The course, originally established in 1984, is located on Upper Park Road, off Banciforte Drive in the east side of Santa Cruz. It features 27-holes accented by steep ravines, open meadows, towering redwoods and sweeping panoramic views of the Monterey Bay. A breathtaking and picturesque locale to let off some steam and learn a knew game, the De LaVeaga course is free to the public (though donations are appreciated, since they help keep the place up and running) and is open every day from sun-up to sun-down.


Also located within 1,200-acre De LaVeaga Park, situated among lush greenery and worlds away form the bustle of Santa Cruz proper, is an archery range founded and run by local organization the Santa Cruz Archers (SCA).
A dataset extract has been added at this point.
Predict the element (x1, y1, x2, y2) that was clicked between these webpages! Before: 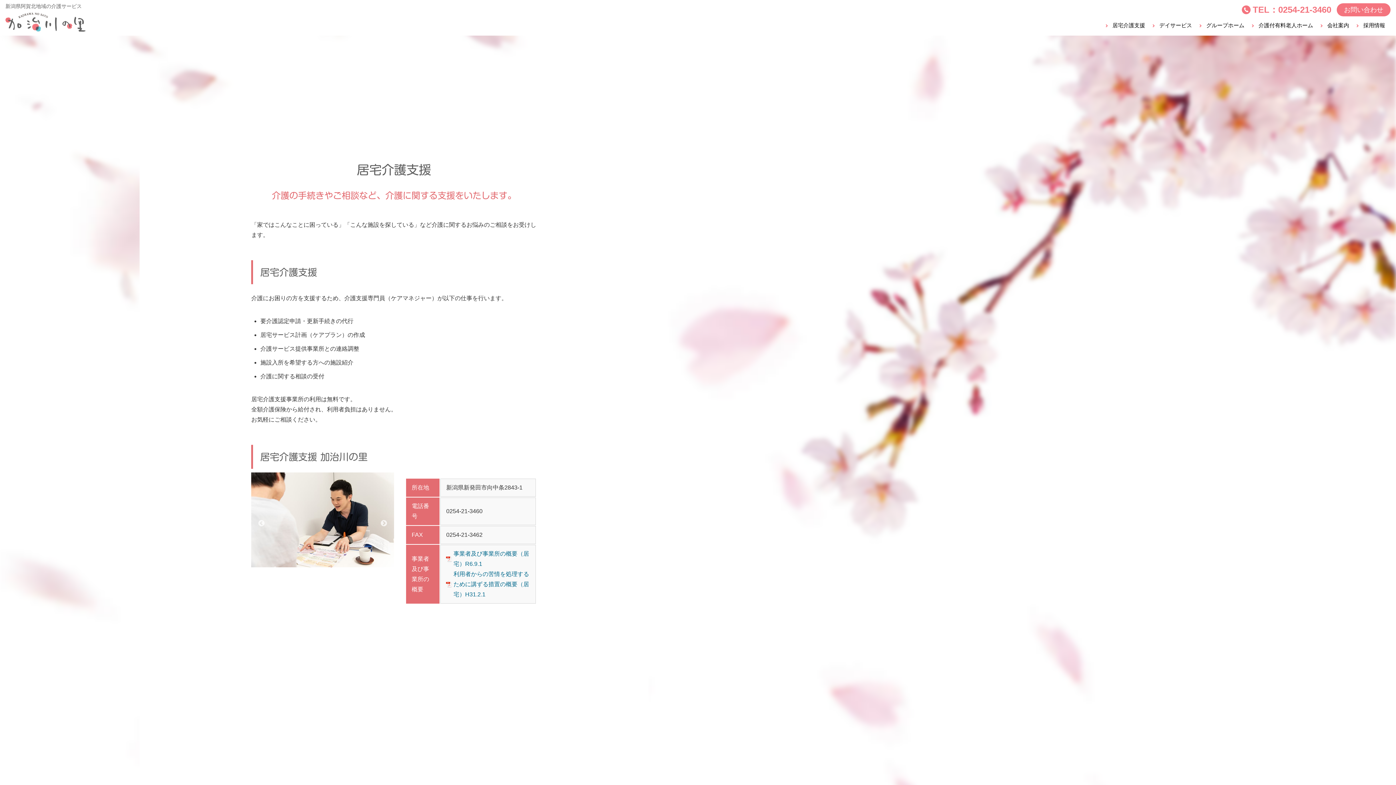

The range, open to the public every Saturday and Sunday from noon to four, features a variety of outdoor and indoor activities, an expansive collection of three-dimensional animal targets and holds a regular stump competition in which archers must survive a marksmanship gauntlet that bares striking resemblance to the basketball game of “H-O-R-S-E”.

The list of notable archers to grace the range with their skills is long — it even includes former world longbow champion Larry Yien. But keeping with its mission of building and continuing the practices of field and target archery while maintaining a spirit of camaraderie among all archers at all levels, the SCA provides various opportunities throughout the year for newbies to learn and practice archery in free-shoots and classes.

Set within a peaceful environment, surrounded by soaring oaks and redwoods, the range is also a great place to reconnect with a different, simpler time, or as Henry Bertram, who teaches an archery class for Santa Cruz Parks and Recreation, put it, “the range lets you hook up with what it’s like to be a more primitive human being.”


At Steamer Lane, Pleasure Point, Moss Landing and just about everywhere in between, local paddleboarders can be seen gracefully rowing along the coast. Pulling from elements of surfing, rowing and even yoga, paddleboarders stand on fiberglass boards, ranging from ten to fifteen feet long and propel themselves through the water, usually using a single oar-like paddle.

Some paddleboards stay near the shore and, seemingly without effort, skim serenely atop gentle ocean waves. Others patrol the Monterey Bay with eyes peeled hoping to catch a glimpse of famed Santa Cruz sea lions, harbor seals and sea otters. Still others take an aggressive approach, intrepidly charging massive waves and cutting through the surf with sharp turns and twists.

Kayak Connection, a Santa Cruz company that offers tours of the Monterey Bay and lessons in a variety of water sports, touts paddleboarding for its multiplicity: it can serve as a powerful core workout, a strength training mechanism for everyone from surfers to marathoners, a vehicle to coastlines and wildlife that are inaccessible by any other means, or simply as a calming and meditative way to connect with and enjoy the Santa Cruz surf.

Roller Derby

Grab your roller-skates, pads and helmets and get ready for a rumble!

A sports staple founded in 1920s east-coast cities like Baltimore, Chicago and Boston, the roller derbies of old, which involved both male or female participants, featured professional athletes roller skating around a rink and trying to score before being knocked down (or out) by members of the other team. The game itself involved two teams of skaters, each with a “jammer” who could score, and four other players who would block, hit and try to stop the other team from scoring by nearly any means necessary.

Though the object of the game remains, some aspects of the sport have changed a bit since way-back-when. Today, the sport is dominated by amateur (read: unpaid) females who combine tenacity, athleticism and attitude, resulting in an showman sport that spans the globe — from Australia to the United Arab Emirates — and is truly like no other.

Not the type of place to shy away from this brand of intensity, Santa Cruz has embraced local roller derby leagues with cult favoritism. Notable teams include the Harbor Hellcats, Boardwalk Bombshells, Santa Cruz Roller Girls and Santa Cruz Derby Groms (a daring team of young Derby Girls in-the-making). Our local Santa Cruz derby chicks participate in frequent competitions, or “bouts,” versus any team that dares to meet them and, for those with enough gusto, the Santa Cruz Derby Girls league challenges locals to join their “Fresh Meat” team and see if they can hack it with the high “rollers.”